The Barcelona Clinic Liver Cancer (BCLC) staging criteria are used in the established guidelines for prognosis and therapy selection based on tumor stage, liver function, disease-related symptoms and clinical performance status. The EASL-EORTC guidelines (European Organization for Research and Treatment of Cancer) are based on the BCLC staging system and were updated in 2018 [1]. Depending on tumor size, state of health and liver function, five HCC stages with different prognosis are defined for the further treatment assignment. The state of health is based on the ECOG classification (Eastern Cooperative Oncology Group) and clinical symptoms. Liver function is assessed by Child–Pugh class, bilirubin, albumin, clinically relevant portal hypertension and ascites. Individual tumors up to 2 cm in size without vascular invasion or satellite foci, generally good health (ECOG-0) and well-preserved liver function are defined as very early stage (BCLC 0). An early stage HCC (BCLC A) is characterized by a single tumor with a size larger than 2 cm or 3 HCC lesions up to a size of 3 cm and ECOG‑0 in combination with a preserved liver function. Intermediate stage tumors (BCLC B) are characterized as multinodular, asymptomatic with no vascular invasion or extrahepatic spread. The advanced stage of HCC (BCLC C) includes patients with cancer-related symptoms (ECOG1–2), macrovascular invasion, or extrahepatic spread. End-stage HCC are characterized by very poor clinical performance status (ECOG 3–4).

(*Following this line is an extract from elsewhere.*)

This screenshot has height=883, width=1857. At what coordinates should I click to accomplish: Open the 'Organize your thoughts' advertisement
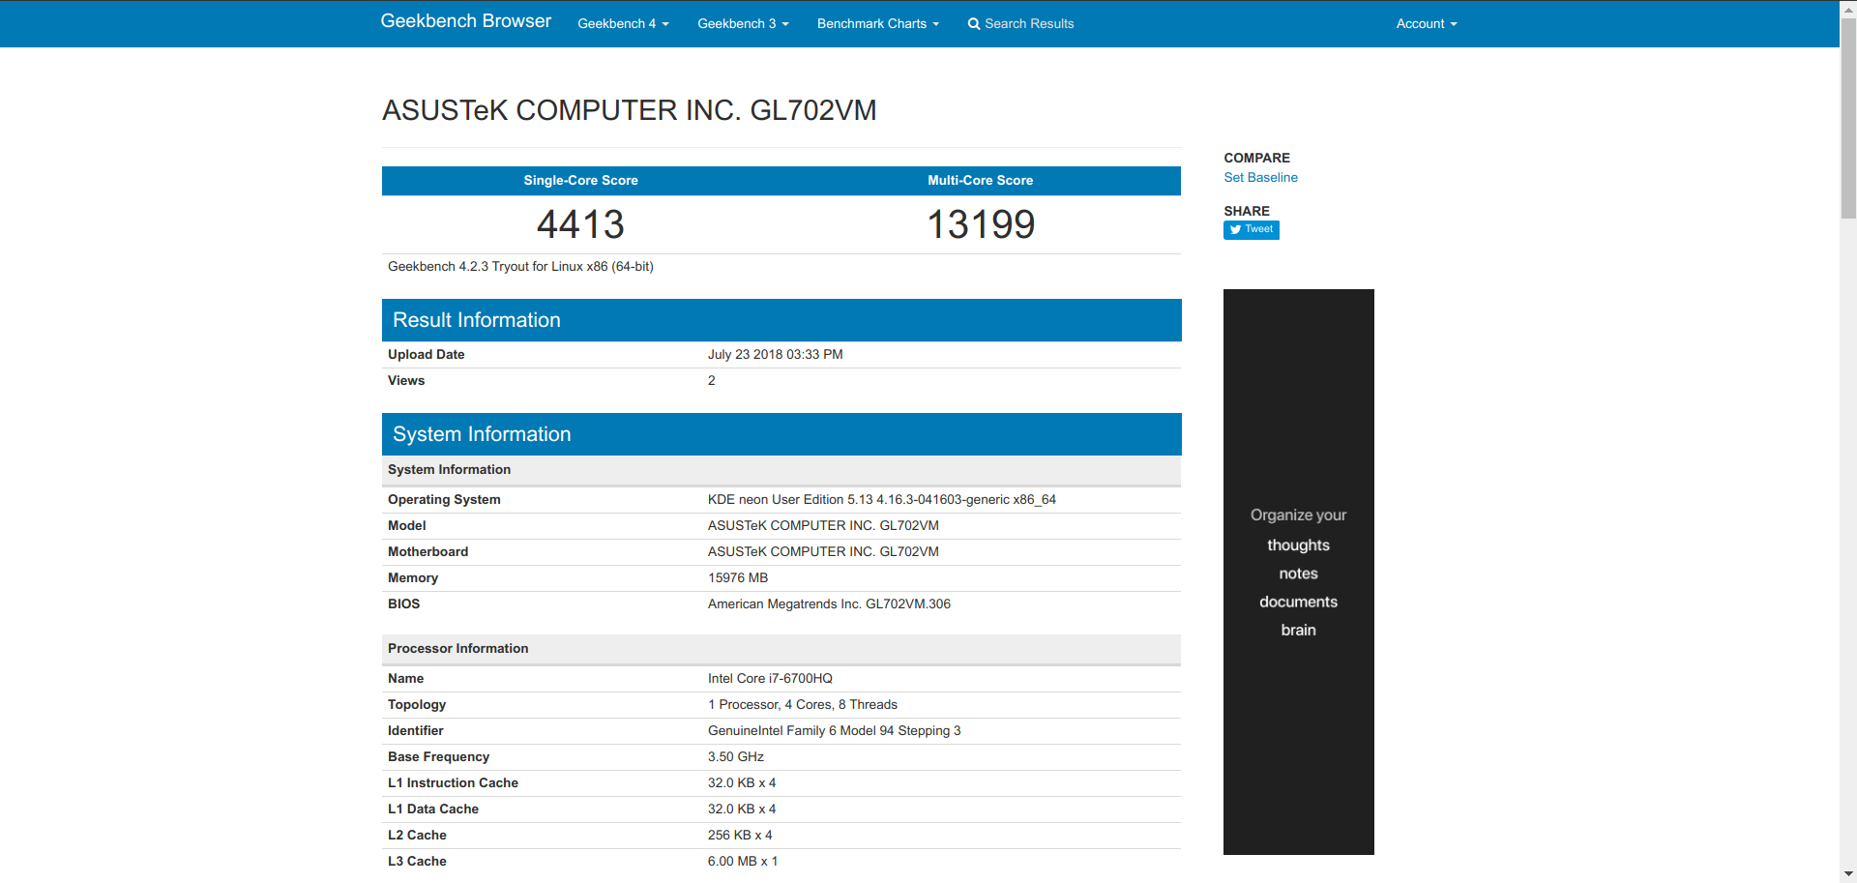[1298, 572]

RFA is recommended in the EASL-EORTC guideline as a first-line treatment for patients with very early HCC (BCLC 0, single HCC under 2 cm). RFA is the standard of care for patients with early HCC (BCLC A, single tumor up to 5 cm or 3 nodes up to 3 cm in diameter) who are not suitable for surgery.

In addition, the “Stage Migration Strategy” has been included in the EASL guidelines. Based on the local expertise and interdisciplinary discussion a standard treatment approach for a different stage may be selected as the best option for first-line treatment. Therefore, thermal ablation may also be used in selected patients with intermediate stage HCC or with lesions larger than 5 cm, if the available ablation and guidance techniques allow for effective local tumor control.

The recommendation is similar in the S3 guidelines propagated in German-speaking countries, for HCC patients with cirrhosis who are not subject to transplantation [41]. Patients accessible to a potentially curative approach are divided into 3 groups: patients with 1 to 3 tumors with a size of less than 3 cm; patients with 1 to 3 tumors between 3 and 5 cm; patients with a single tumor larger than 5 cm. RFA or resection should be performed in the first group with adequate liver function and maximally moderate portal hypertension. In the second group, an individual balance between ablation and resection should be made. In case of large tumors (>3 cm), conventional RFA should be combined with transarterial chemoembolization (TACE) [42, 43] due to higher overall and relapse-free survival rates as compared to RFA alone [44, 45].

According to the S3 guidelines resection is recommended for patients with tumors larger than 5 cm.

The individual decision should be based on technical feasibility and tumor size, as well as on the extent of any portal hypertension, the remaining liver volume and the expected postoperative liver function.

In summary, percutaneous ablation techniques offer a safe and feasible, potentially curative treatment for early stage HCC according to international guidelines. Technical skills, hardware requirements and the combination of different treatment techniques demand specialized interventional oncologic centers for sophisticated planning, image guidance and image fusion techniques to improve short- and long-term outcome of HCC patients.

FormalPara Take home message

Percutaneous ablation techniques offer a safe and clinically feasible treatment option for primary liver tumors and represent a standardized treatment regimen in international guidelines for the treatment of very early and early stage HCC.